*Activity:* Set down, unchanged, the line holding "Image resolution: width=1456" and all lines that follow it to the end of the material, leaving pictures out.

*Data for this task:*
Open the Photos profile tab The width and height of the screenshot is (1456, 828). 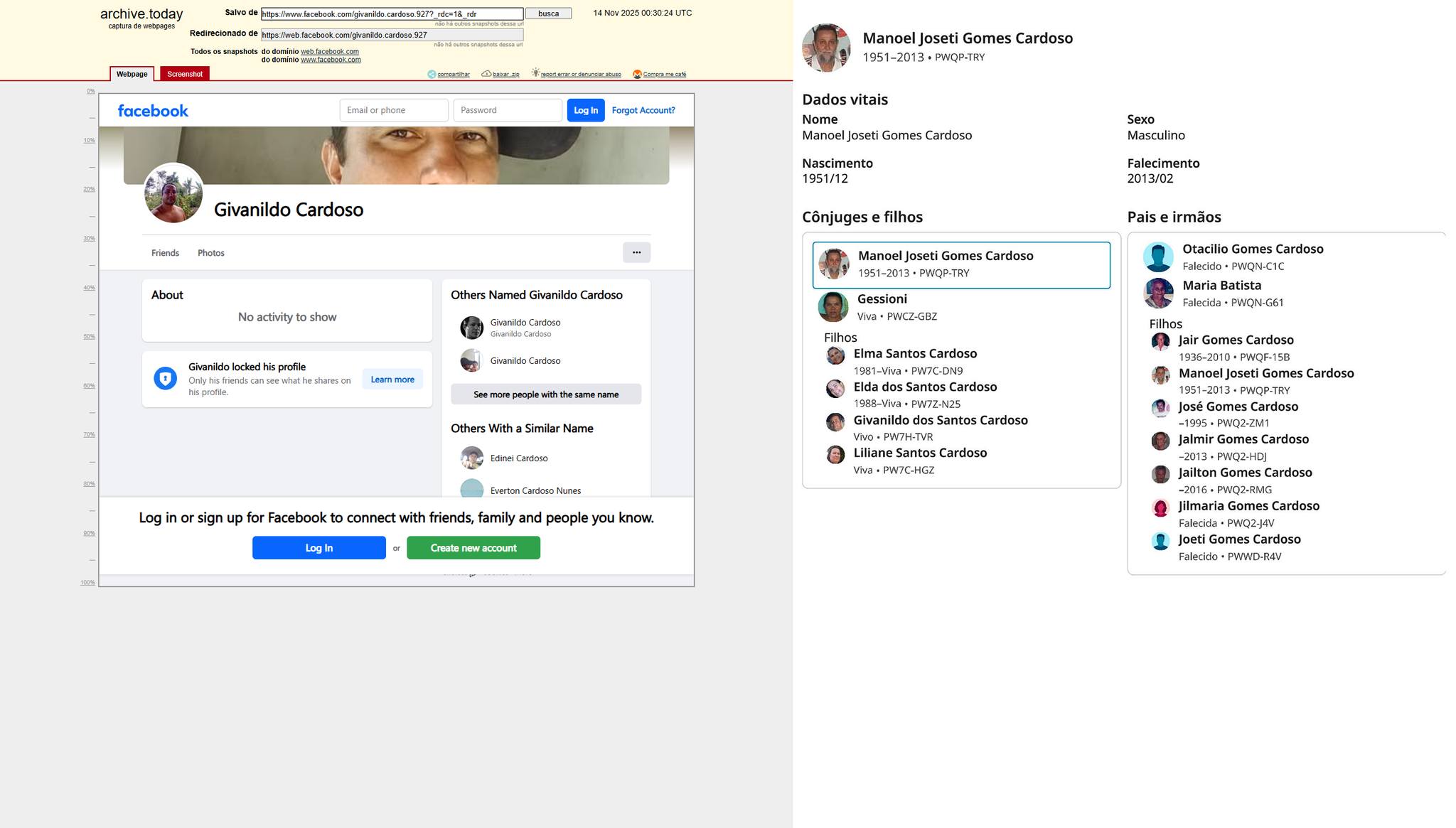pyautogui.click(x=211, y=253)
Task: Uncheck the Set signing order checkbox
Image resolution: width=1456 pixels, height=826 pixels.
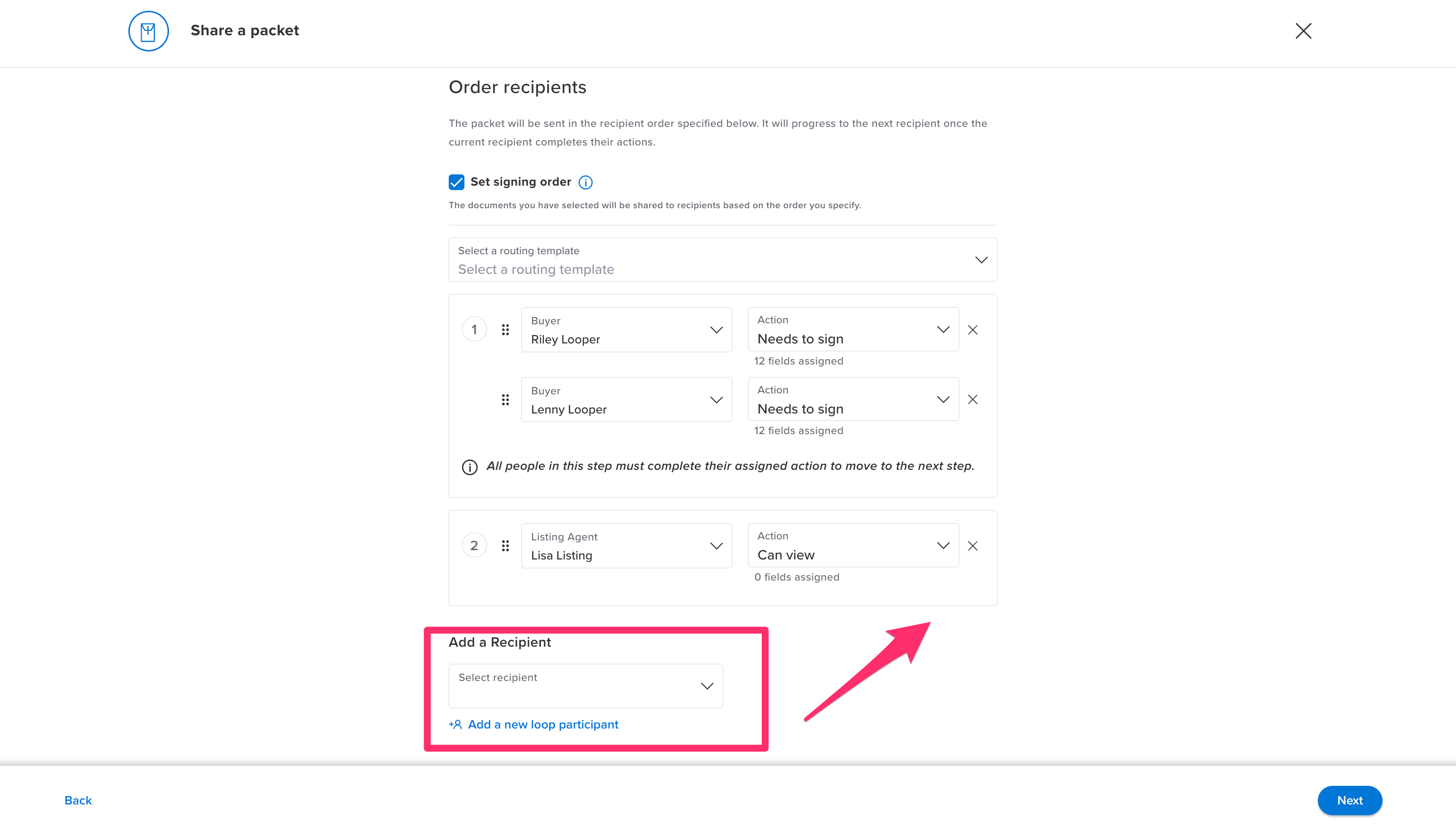Action: point(457,182)
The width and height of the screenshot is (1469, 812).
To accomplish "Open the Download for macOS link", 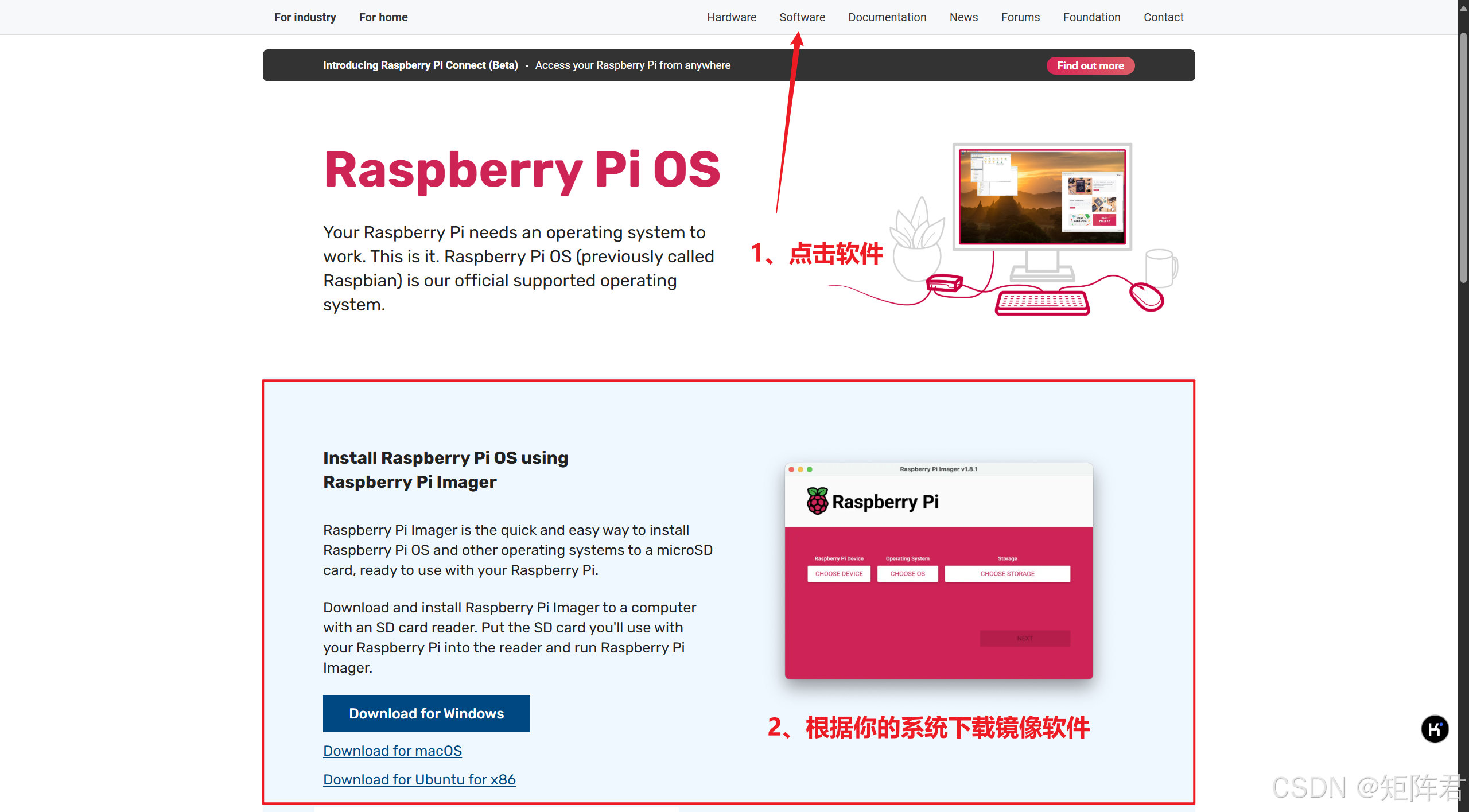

*Answer space:*
Image resolution: width=1456 pixels, height=826 pixels.
Action: point(457,182)
The width and height of the screenshot is (1469, 812).
To accomplish "Open the Download for macOS link", 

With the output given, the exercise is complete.